Perrotin, répétons-le, aurait aimé avoir autour de lui une vraie famille avec des enfants, avec de la vie, mais voilà, Perrotin était un faible ! Un faible d’une espèce particulière car, dans son entreprise, c’était autre chose. Au bureau, il cultivait une image de patron impitoyable, redouté de ses employés et adulé de ses affidés. Ses rares compagnons de route qui se comptaient sur les doigts d’une main, il les choisissait parmi ses plus proches collaborateurs, c’étaient ceux qui pouvaient se prévaloir d’être du premier cercle.

Un jour, après une stupide controverse avec la redoutable Catherine, il s’était arrêté devant la glace du couloir qui menait à la salle d’eau du premier étage et avait contemplé son visage bouffi, affaissé par des décennies de nourriture trop grasse et de manque d’exercice. Il s’était alors entendu dire au personnage qui le dévisageait.

—Perrotin, tu n’es qu’un lâche, au moins, le sais-tu ?

Et puis, il avait continué son chemin, la tête basse, résigné comme d’habitude.

Le soir de la découverte du colis, poussé par un besoin pressant, il avait gagné les WC et attristé par le faible débit de son jet urinaire, il avait ajouté pour lui-même.

—Garder cet enfant, mon pauvre Perrotin, tu ne peux pas y prétendre, d’ailleurs, si une inconnue l’a déposé, cette nuit sur tes marches, c’est pour te narguer, car ici tout le monde sait bien que ta Catherine est incapable du moindre sentiment, du moindre don de soi ! Ta femme, ce n’est pas une femme, c’est une monstruosité !

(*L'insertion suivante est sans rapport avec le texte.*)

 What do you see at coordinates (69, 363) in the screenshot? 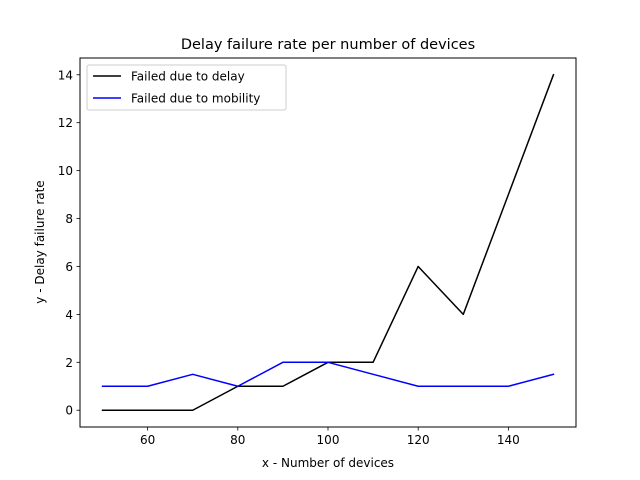
I see `y-tick-label: 2` at bounding box center [69, 363].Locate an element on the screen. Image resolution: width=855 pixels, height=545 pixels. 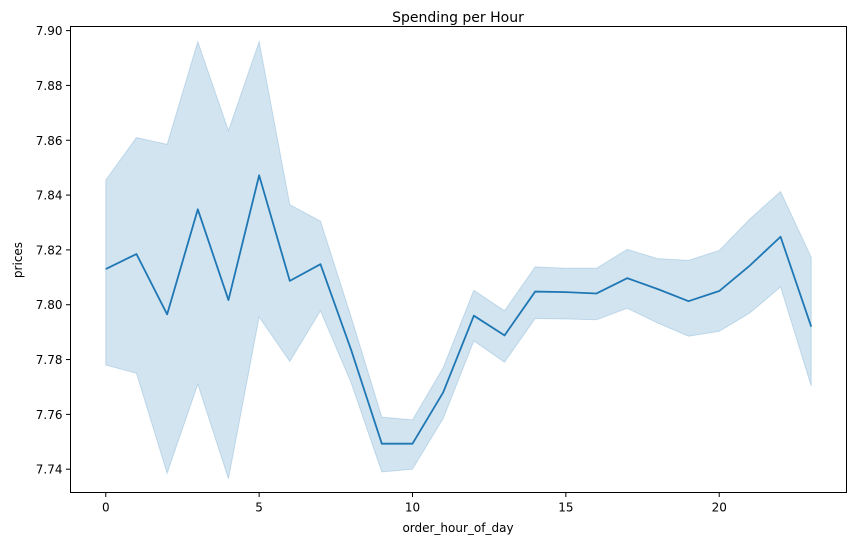
y-tick-label: 7.88 is located at coordinates (50, 86).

Il était lentement sorti des toilettes, les yeux battus et devant la glace, il avait du subir une nouvelle attaque de sa conscience.

—Alors, si tu es au courant de son épouvantable caractère, peux-tu m’expliquer pourquoi tu restes avec elle, avec cette montagne d’égoïsme ?

—Je l’ai déjà dit plusieurs fois, si je reste, c’est certes par lâcheté, mais aussi parce que, je sais très bien que les parts de l’entreprise lui appartiennent. Si je file, ce sera, totalement déculotté !

Le couple avait laissé l’enfant et son cageot dans la cuisine et, en sortant de la pièce, Perrotin en avait éteint la lumière. Il s’était assis dans le salon, face à Catherine, qui feuilletait un magasine féminin, muette et les lèvres pincés. Gustave, était totalement concentré et semblait réfléchir.

Il avait maintenant une idée assez précise de ce qu’il fallait faire et d’ailleurs, ce qu’il allait faire, c’était maintenant ! Sans attendre, le menton déterminé, il se leva.

Dix minutes plus tard, notre homme, vêtu de son grand manteau gris, coiffé de son feutre et porteur du fameux colis, réapparaissait au salon où il annonçait d’une voix claire.

—Je sors, tu peux aller te coucher, ne m’attends pas.